As for formula approaches it has to be clarified as to how circumstances obtaining in developing and least developed countries will be taken into account. An analysis needs to be undertaken in particular on how the developmental, fiscal, strategic and other needs of developing and least developed countries would be factored in. The special needs of the labour intensive small scale enterprises in developing countries would also have to be kept in view.

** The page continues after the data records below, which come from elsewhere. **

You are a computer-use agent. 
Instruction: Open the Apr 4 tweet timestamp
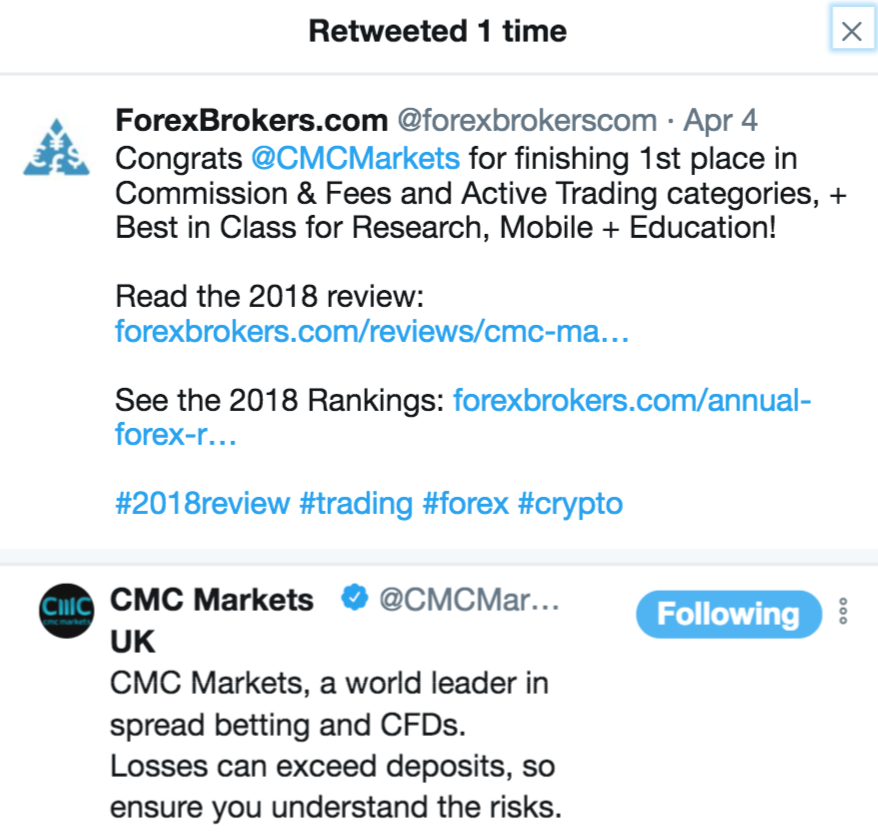(720, 121)
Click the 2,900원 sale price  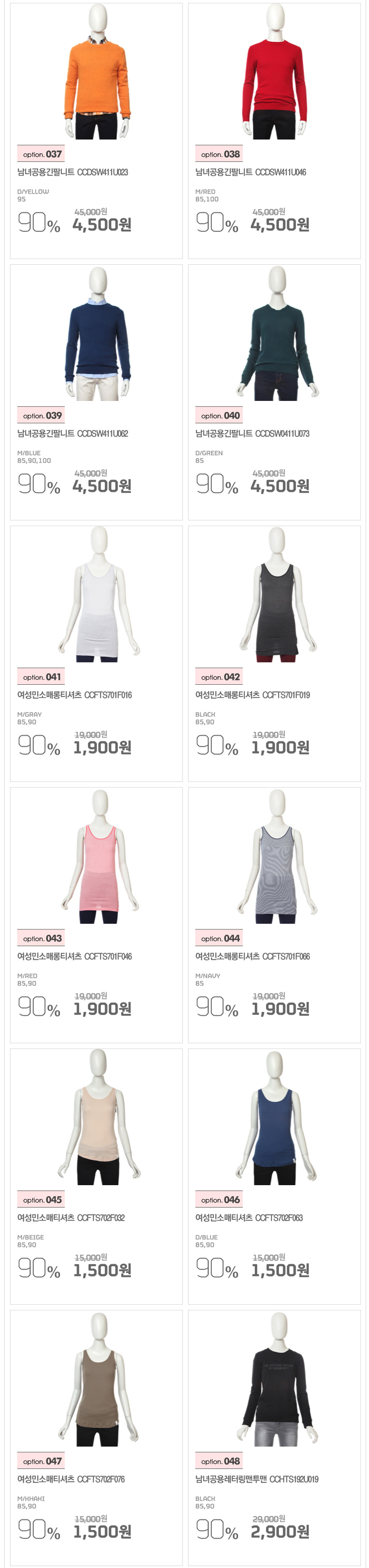(x=280, y=1531)
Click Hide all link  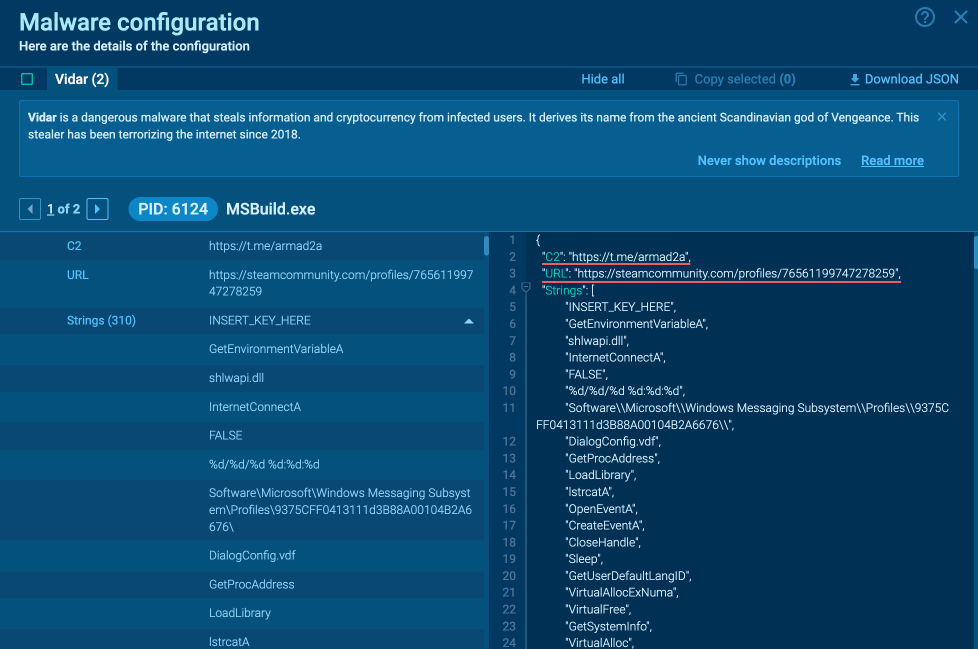603,79
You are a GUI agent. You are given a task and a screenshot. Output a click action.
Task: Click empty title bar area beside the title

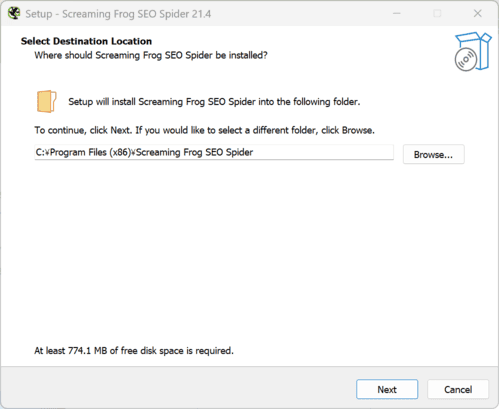(x=300, y=14)
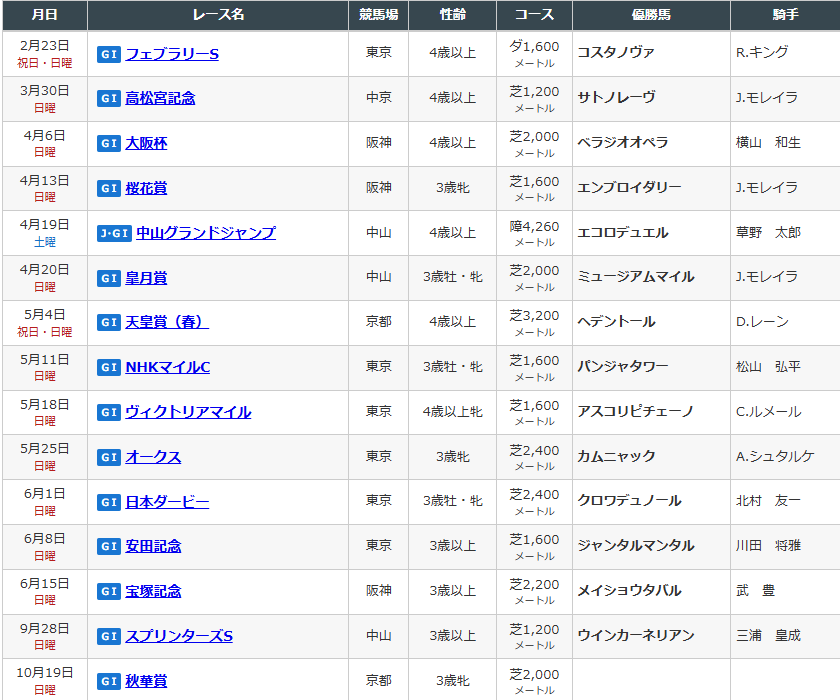
Task: Click the GI badge beside フェブラリーS
Action: [x=109, y=54]
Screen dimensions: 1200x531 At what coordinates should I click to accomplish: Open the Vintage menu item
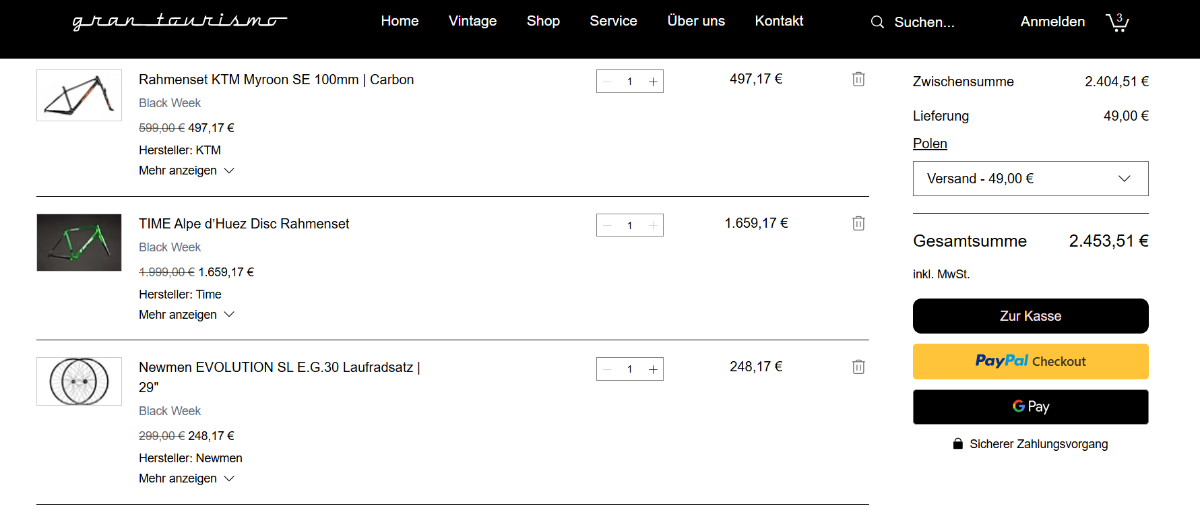[472, 21]
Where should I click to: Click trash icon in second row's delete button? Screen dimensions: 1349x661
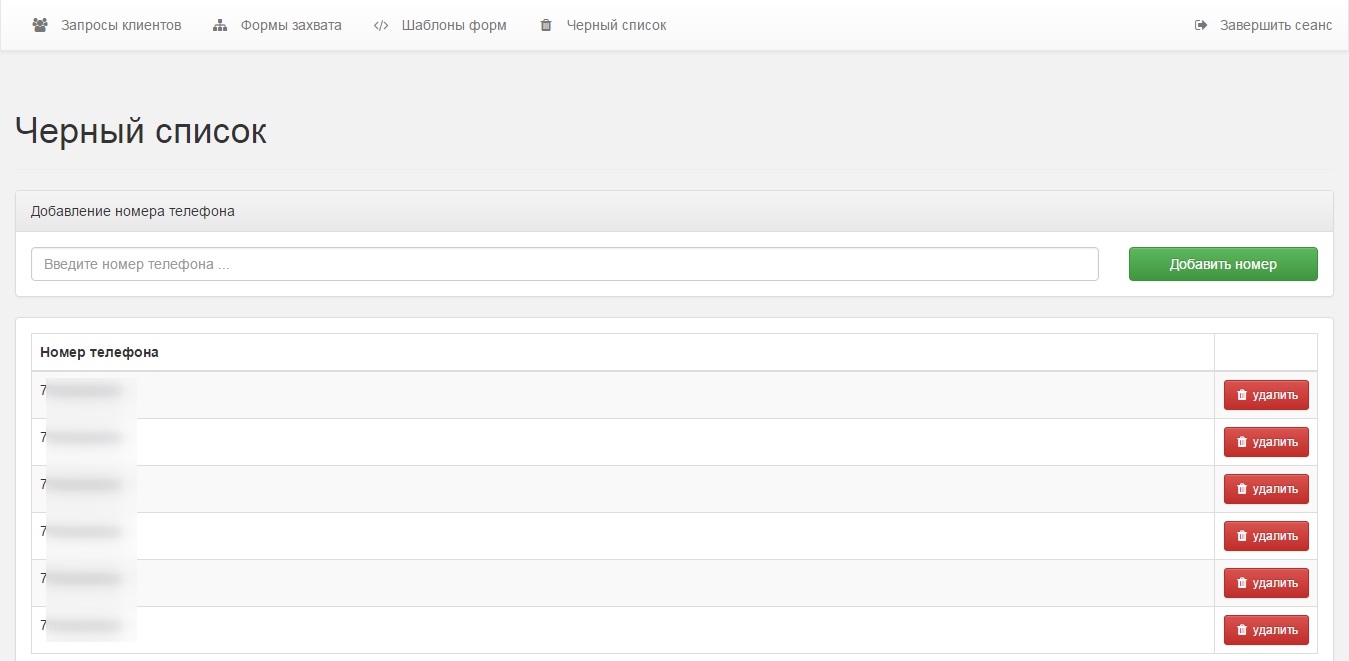coord(1242,442)
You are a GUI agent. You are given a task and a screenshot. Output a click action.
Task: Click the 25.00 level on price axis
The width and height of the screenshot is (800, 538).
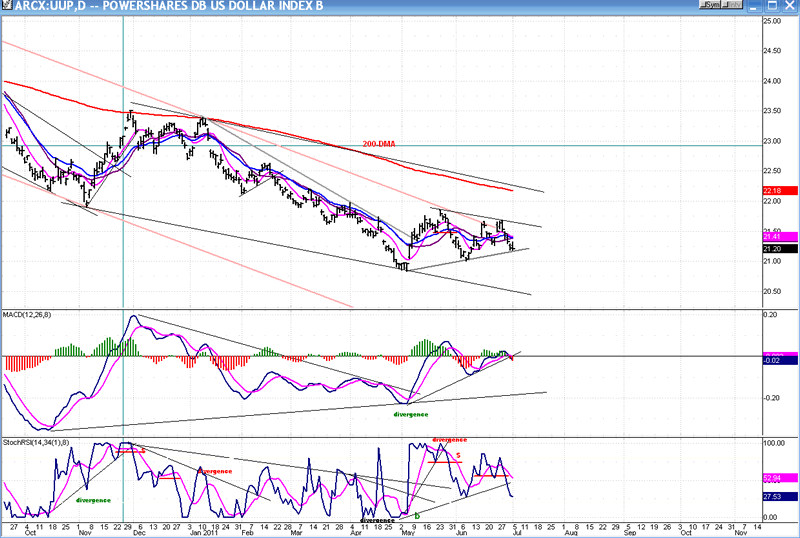click(x=771, y=20)
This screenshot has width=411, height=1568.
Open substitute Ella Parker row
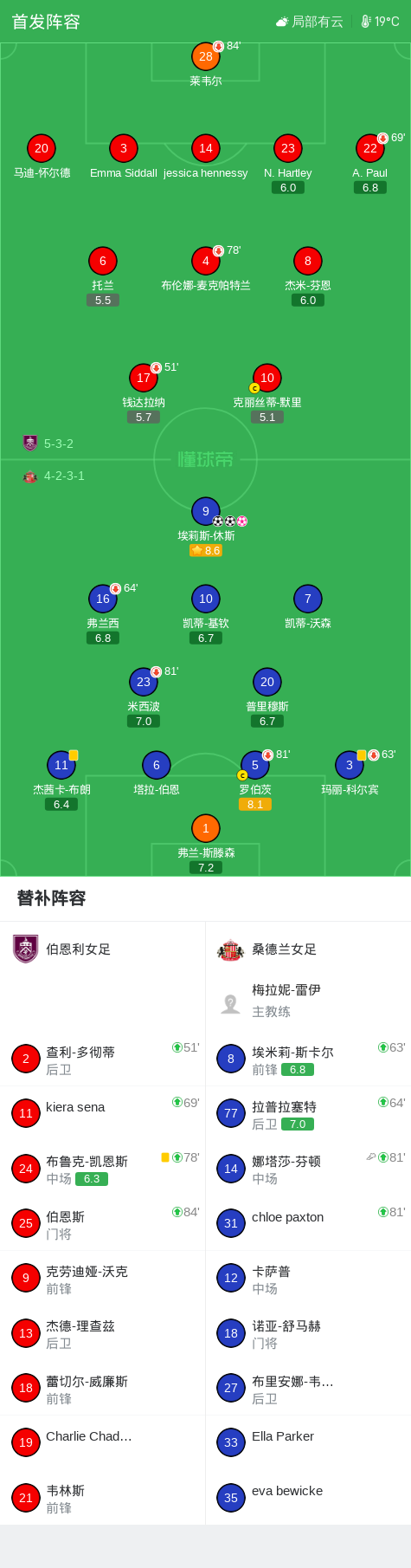pos(308,1442)
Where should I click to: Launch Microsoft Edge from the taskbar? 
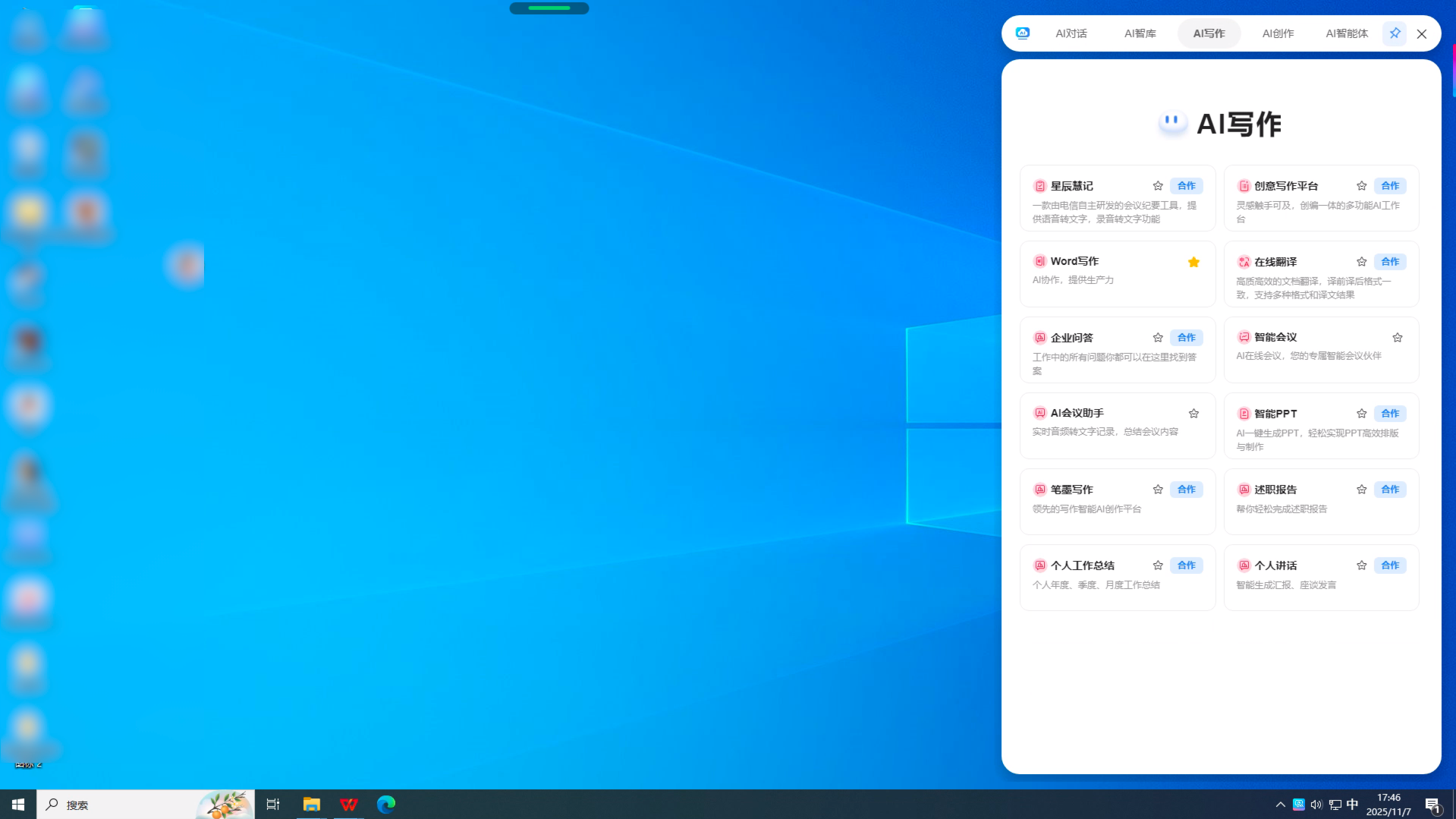pyautogui.click(x=386, y=805)
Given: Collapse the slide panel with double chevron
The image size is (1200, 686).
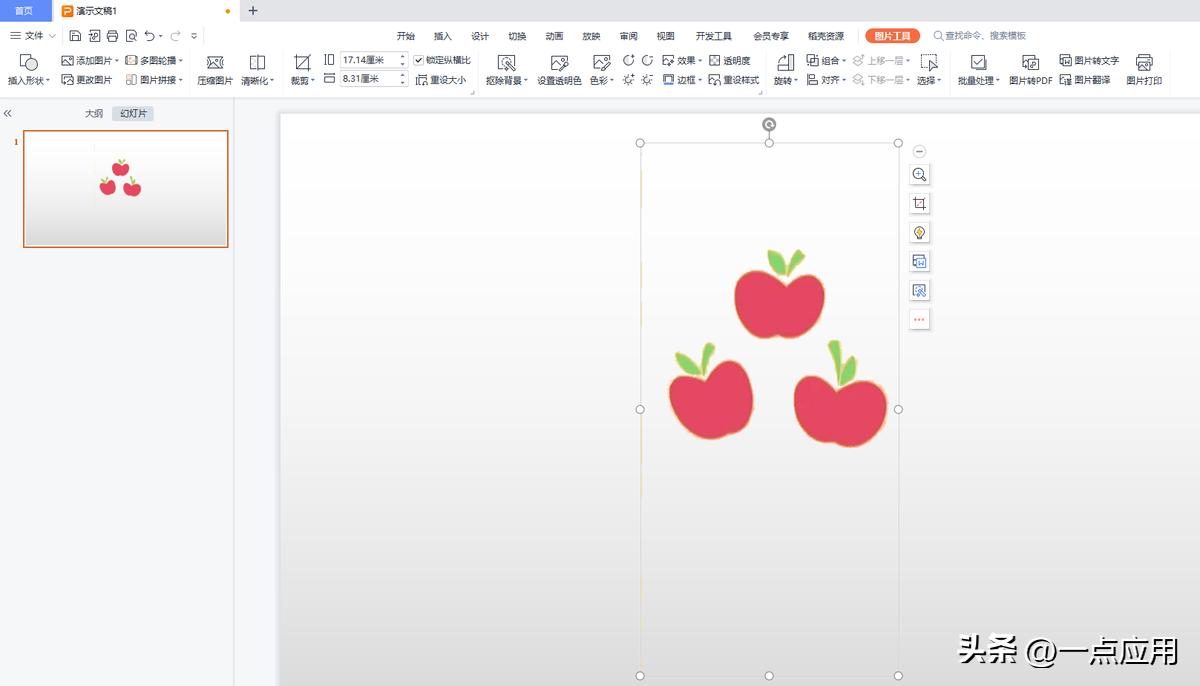Looking at the screenshot, I should (8, 114).
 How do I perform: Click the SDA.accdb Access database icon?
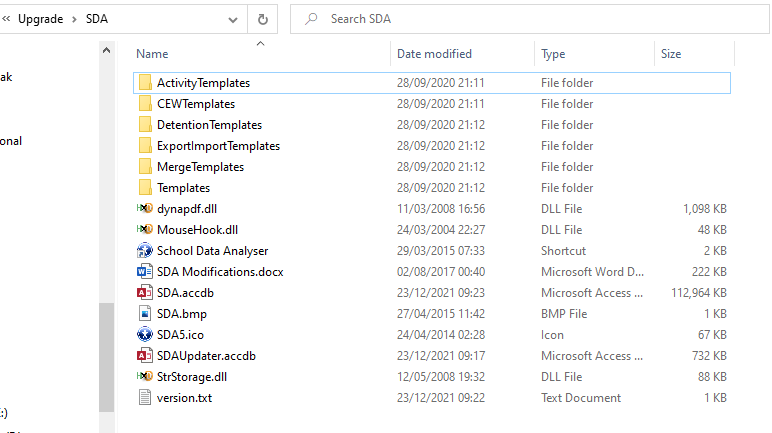point(144,292)
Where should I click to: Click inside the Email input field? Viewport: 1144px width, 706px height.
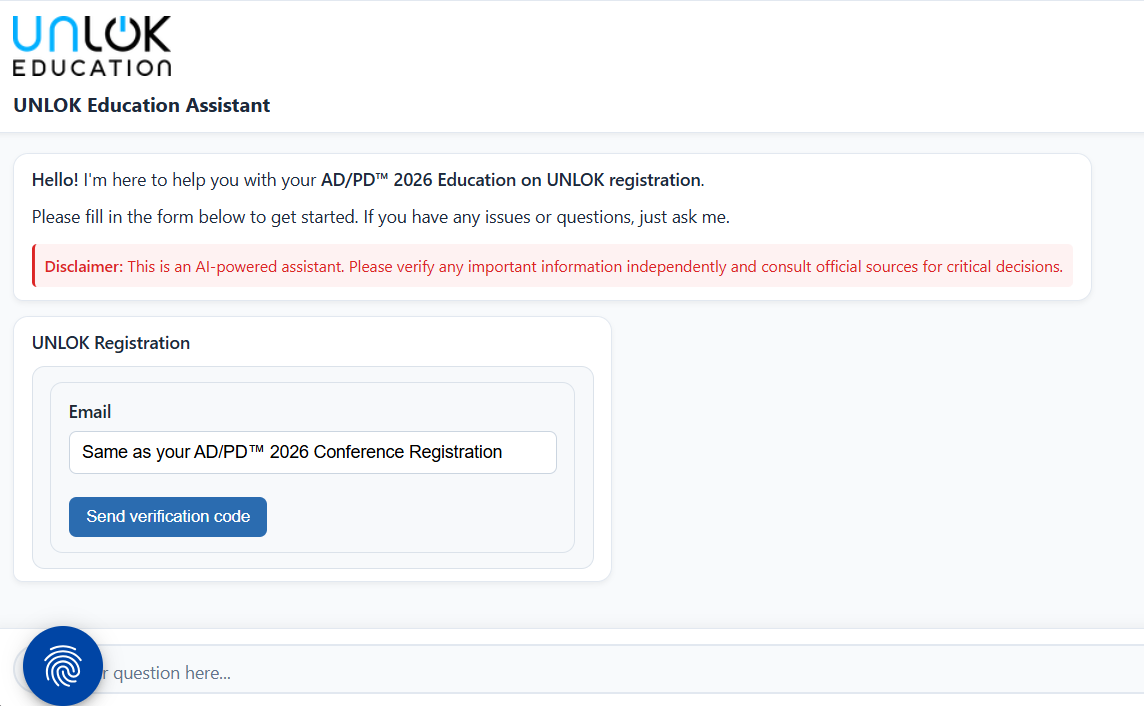click(x=312, y=452)
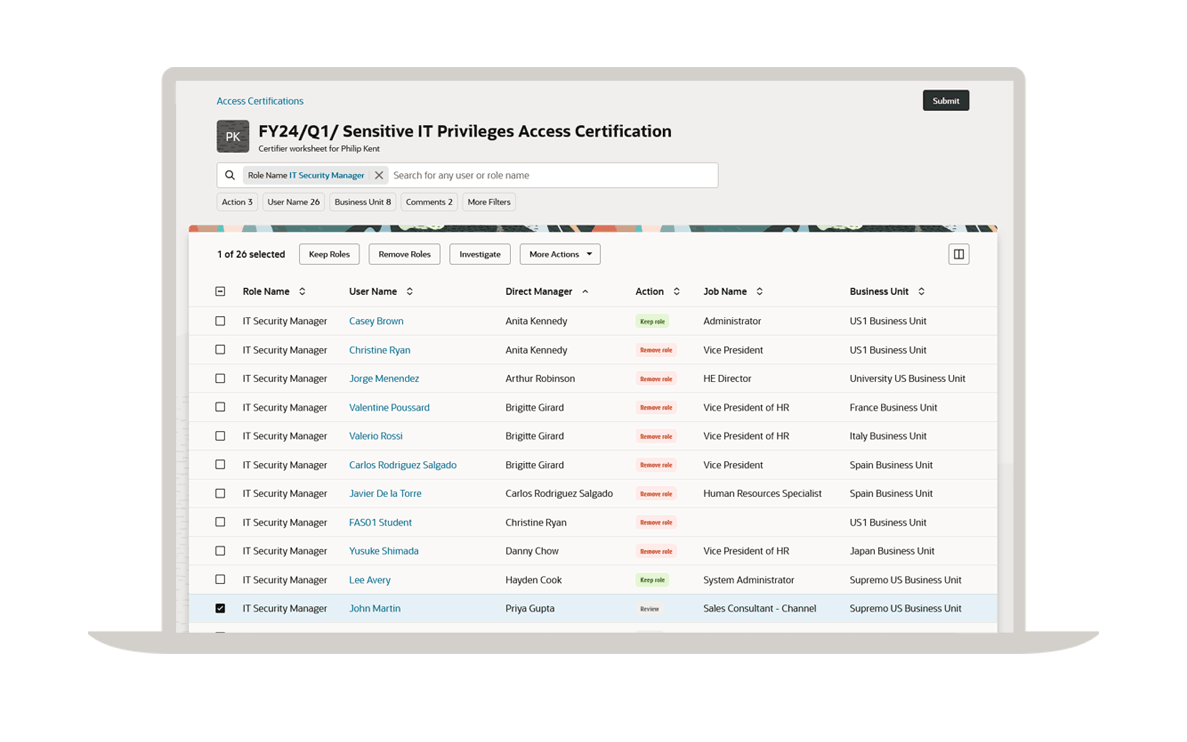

India attaches great significance to the removal of specific non-tariff barriers on tariff lines of particular export interest to developing countries. By their nature, NTMs do not lend themselves to securing commitments that can be easily defined or monitored. To the extent there can be some creative ideas in this regard it would be useful. Compilation of comprehensive data with regard to NTBs is an essential requirement for furthering discussion in this area. India would, however, caution against the inclusion of legitimate instruments that developing countries may use under the various WTO agreements for development of their industries. For instance, export tariffs or levies are generally used to generate resources to develop an industry by diversification in the product profile and development of value added products for exports. Therefore, the suggestion that ‘export duties’ be negotiated would be outside the Doha mandate.
The product coverage on environmental goods would need to be discussed in the light of the products of export interest to developing countries including LDCs and may also include environment friendly products. India is, however, opposed to including products in this category on grounds of production and process method considerations.